Now known more for blockbuster action pictures, Liam Neeson truly stands out as Oskar Schindler, pulling no punches in his portrayal of the commercially motivated industrialist. Neeson’s background as a stage actor really comes through in this film as he relies on nothing more than his voice in many scenes to create incredible tension. Despite the biographical nature of the film, Neeson brings a complexity to the character that makes Schindler anything but predictable. Often barking orders, or sarcastically taunting a man he later saves from certain death (Ben Kingsley as Itzhak Stern), Neeson’s commanding voice ties the whole movie together and reflects the oratorical power that the real Oskar Schindler must have possessed in order to carry out his elaborate life-saving scheme.

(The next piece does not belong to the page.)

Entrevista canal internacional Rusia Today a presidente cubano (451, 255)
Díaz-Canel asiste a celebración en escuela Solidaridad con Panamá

But what is even more apparent than the incredible delivery Neeson brings to his lines is the imposing, larger-than-life presence of the 6 foot 4 inch actor. Neeson as Schindler absolutely towers over everyone else on screen. One scene in particular stands out. After Schindler pulls Itzhak from a train headed to a concentration camp, the two walk towards the camera together: Itzhak, haltingly and always a pace behind, and Schindler, confident, powerful, and brisk. Stage presence is Neeson’s best friend in this film as it serves as a constant reminder of the bravado and bluff the real Schindler must have demonstrated in order to maintain his image as the loyal Nazi industrialist just trying to make a buck off of Jewish labor.
As for the man Schindler must fool with his bluffs, Spielberg could not have cast a better man than Ralph Fiennes to portray Amon Goeth, the sadistic commandant of the Krakow concentration camp. Cold, merciless, and utterly terrifying in his brutality, Fiennes’s portrayal of Goeth goes down as the best non-fiction portrayal of a villain in cinema history. What really makes the role so memorable however is the feeling that you’re watching a real human being with a real history, not just a dramatized caricature of an evil man.
Fiennes describes his thoughts on the man he portrays in an interview by saying, “the job was to portray the man, the human being. There’s a sort of banality, that everydayness, that I think was important.” It’s this banality that makes Fiennes’ performance truly terrifying as it demonstrates how evil can be incorporated into the everyday routine of otherwise normal people. The everyday evil that Goeth embodies in the film is really a stand-in for the everyday evil perpetrated all across Europe during the Holocaust. The routine way it is portrayed may be the most powerful aspect of the entire film.
I began this review by saying that watching Schindler’s List has made me feel like a human being again; let me finish by explaining what I mean by that. This is a film that makes you feel deep emotions—overwhelming sorrow, great pangs of fear, absolute triumph—all in the span of the same film. By connecting the audience so thoroughly with one of the great human tragedies of the 20th century, Spielberg puts us back in touch with emotions that we Americans at least rarely see in our comparatively sheltered 21st century society.
I rarely have time to sit and just feel for three hours straight, but watching Schindler’s List makes me want to make time to grapple with something more epic, visceral, and profound than what’s going on in my life at the moment. Maybe that’s what truly great cinema is and I’m only now just discovering it.
Grade: A
Paul Popescu is a senior in the English Department.